Top of EXTRACTED INFORMATION
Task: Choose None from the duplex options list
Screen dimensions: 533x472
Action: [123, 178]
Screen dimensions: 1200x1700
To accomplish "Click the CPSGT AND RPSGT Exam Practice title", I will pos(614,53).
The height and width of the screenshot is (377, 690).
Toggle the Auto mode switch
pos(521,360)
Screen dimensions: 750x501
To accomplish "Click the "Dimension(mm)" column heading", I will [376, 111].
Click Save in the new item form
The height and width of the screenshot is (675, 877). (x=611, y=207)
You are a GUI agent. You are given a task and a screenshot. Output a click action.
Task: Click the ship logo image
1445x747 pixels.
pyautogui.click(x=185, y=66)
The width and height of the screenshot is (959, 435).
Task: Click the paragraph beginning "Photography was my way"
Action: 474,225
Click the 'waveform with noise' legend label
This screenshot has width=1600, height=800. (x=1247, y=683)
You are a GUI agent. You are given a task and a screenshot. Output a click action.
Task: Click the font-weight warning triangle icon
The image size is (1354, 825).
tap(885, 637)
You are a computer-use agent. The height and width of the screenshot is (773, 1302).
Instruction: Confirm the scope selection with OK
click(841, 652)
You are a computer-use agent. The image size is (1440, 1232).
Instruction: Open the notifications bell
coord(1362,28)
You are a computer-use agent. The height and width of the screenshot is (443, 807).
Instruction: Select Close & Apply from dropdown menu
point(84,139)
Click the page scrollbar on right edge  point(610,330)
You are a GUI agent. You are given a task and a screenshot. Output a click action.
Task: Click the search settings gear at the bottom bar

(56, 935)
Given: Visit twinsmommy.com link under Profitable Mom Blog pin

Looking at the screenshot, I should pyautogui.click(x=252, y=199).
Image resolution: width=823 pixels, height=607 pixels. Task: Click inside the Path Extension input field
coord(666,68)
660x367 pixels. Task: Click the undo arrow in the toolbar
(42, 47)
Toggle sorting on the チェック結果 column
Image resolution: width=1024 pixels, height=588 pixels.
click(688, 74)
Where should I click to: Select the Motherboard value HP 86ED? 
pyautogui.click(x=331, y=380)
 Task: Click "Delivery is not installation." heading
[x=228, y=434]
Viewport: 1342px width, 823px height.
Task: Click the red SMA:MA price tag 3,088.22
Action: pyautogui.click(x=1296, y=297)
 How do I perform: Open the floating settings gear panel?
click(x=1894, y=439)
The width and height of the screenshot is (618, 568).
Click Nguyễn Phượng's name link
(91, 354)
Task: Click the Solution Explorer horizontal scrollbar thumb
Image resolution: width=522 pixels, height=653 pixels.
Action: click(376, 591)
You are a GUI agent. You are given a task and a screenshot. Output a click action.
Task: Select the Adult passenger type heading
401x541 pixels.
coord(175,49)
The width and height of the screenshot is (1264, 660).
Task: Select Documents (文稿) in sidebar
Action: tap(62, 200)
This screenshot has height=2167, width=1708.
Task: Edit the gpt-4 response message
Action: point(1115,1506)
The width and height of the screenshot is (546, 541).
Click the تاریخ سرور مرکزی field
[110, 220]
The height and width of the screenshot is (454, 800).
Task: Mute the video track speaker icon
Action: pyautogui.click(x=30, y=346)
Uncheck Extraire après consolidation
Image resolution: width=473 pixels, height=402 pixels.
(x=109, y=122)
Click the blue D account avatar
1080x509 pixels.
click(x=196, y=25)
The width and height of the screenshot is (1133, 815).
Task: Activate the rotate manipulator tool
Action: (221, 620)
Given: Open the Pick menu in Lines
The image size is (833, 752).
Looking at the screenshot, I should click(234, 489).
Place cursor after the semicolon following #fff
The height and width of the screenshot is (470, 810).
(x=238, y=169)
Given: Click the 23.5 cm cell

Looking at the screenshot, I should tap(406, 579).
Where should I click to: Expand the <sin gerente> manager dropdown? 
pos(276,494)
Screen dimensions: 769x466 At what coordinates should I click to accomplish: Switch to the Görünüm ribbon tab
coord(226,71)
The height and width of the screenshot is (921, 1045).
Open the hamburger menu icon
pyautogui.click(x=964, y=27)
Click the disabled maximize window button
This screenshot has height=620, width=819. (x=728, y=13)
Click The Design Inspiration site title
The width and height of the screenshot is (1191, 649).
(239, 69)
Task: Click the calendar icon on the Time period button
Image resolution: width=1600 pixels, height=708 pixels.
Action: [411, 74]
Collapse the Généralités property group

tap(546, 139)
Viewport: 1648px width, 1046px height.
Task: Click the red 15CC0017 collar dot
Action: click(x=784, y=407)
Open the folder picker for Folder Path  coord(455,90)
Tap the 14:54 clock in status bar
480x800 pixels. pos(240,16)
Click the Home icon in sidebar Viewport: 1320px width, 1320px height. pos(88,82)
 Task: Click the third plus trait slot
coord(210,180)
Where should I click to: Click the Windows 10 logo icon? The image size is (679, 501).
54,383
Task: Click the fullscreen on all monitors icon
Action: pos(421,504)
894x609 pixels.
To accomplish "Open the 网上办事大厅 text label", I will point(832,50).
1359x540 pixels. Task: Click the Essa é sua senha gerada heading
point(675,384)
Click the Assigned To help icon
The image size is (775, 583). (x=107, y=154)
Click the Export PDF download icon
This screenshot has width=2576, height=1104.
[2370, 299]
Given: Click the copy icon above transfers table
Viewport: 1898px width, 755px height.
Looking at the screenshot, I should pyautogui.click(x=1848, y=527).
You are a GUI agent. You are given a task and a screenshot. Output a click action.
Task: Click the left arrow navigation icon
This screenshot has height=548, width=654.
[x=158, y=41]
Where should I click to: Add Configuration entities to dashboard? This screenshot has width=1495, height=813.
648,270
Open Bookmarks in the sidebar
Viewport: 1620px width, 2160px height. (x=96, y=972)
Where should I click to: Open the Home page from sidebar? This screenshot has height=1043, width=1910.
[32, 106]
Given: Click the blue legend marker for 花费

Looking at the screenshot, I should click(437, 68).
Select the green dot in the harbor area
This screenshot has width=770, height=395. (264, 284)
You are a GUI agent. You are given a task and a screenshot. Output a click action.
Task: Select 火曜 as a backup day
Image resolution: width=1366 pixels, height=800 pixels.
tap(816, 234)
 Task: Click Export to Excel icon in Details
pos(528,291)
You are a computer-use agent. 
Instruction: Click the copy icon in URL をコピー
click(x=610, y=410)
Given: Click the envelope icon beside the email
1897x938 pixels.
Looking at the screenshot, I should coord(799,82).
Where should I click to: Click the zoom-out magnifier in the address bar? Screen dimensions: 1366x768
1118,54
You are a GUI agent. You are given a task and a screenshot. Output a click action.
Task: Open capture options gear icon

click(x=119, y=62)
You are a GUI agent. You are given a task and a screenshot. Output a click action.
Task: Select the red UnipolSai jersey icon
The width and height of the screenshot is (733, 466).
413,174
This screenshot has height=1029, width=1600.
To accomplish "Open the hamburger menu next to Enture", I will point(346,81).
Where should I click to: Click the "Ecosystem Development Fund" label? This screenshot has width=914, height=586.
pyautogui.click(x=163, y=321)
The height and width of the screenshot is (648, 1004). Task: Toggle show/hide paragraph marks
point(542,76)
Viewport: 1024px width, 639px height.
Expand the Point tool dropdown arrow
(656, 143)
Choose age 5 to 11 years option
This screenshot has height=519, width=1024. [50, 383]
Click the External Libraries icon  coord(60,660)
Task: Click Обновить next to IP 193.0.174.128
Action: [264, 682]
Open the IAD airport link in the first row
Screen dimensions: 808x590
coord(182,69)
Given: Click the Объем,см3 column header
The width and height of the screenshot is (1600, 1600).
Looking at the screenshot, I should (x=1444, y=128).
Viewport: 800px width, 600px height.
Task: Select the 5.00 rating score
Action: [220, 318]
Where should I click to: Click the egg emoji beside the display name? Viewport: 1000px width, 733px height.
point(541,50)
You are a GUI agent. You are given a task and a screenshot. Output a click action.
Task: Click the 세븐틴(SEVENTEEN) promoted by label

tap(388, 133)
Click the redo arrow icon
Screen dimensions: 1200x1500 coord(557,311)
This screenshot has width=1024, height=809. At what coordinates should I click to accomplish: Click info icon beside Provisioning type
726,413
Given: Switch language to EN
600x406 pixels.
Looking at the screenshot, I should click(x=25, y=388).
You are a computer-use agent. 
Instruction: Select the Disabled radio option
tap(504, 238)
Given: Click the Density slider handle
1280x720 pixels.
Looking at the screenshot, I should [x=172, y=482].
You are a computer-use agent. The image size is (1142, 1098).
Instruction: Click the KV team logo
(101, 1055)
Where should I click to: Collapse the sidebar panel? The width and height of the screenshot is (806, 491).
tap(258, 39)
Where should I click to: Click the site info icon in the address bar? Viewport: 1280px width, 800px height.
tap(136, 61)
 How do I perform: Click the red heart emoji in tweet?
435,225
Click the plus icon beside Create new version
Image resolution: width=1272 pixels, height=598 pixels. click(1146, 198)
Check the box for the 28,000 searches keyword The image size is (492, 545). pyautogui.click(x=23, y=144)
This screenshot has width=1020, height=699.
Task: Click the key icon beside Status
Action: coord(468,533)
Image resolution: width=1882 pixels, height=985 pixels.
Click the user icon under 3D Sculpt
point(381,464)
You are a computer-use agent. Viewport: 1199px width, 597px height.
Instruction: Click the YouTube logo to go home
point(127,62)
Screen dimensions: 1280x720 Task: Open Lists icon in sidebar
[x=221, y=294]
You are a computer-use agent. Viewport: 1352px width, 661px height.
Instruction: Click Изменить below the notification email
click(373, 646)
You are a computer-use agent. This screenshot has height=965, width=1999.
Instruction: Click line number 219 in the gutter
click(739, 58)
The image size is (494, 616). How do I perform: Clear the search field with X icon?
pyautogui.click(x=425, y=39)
Bottom of EXTRACTED INFORMATION
[EXERCISE INSTRUCTIONS]
Looking over the records, find each line with the word "scrollbar" and copy it.

[ANSWER FOR THE TASK]
Click the page scrollbar on right edge  point(610,330)
Task: Click the Solution Explorer horizontal scrollbar thumb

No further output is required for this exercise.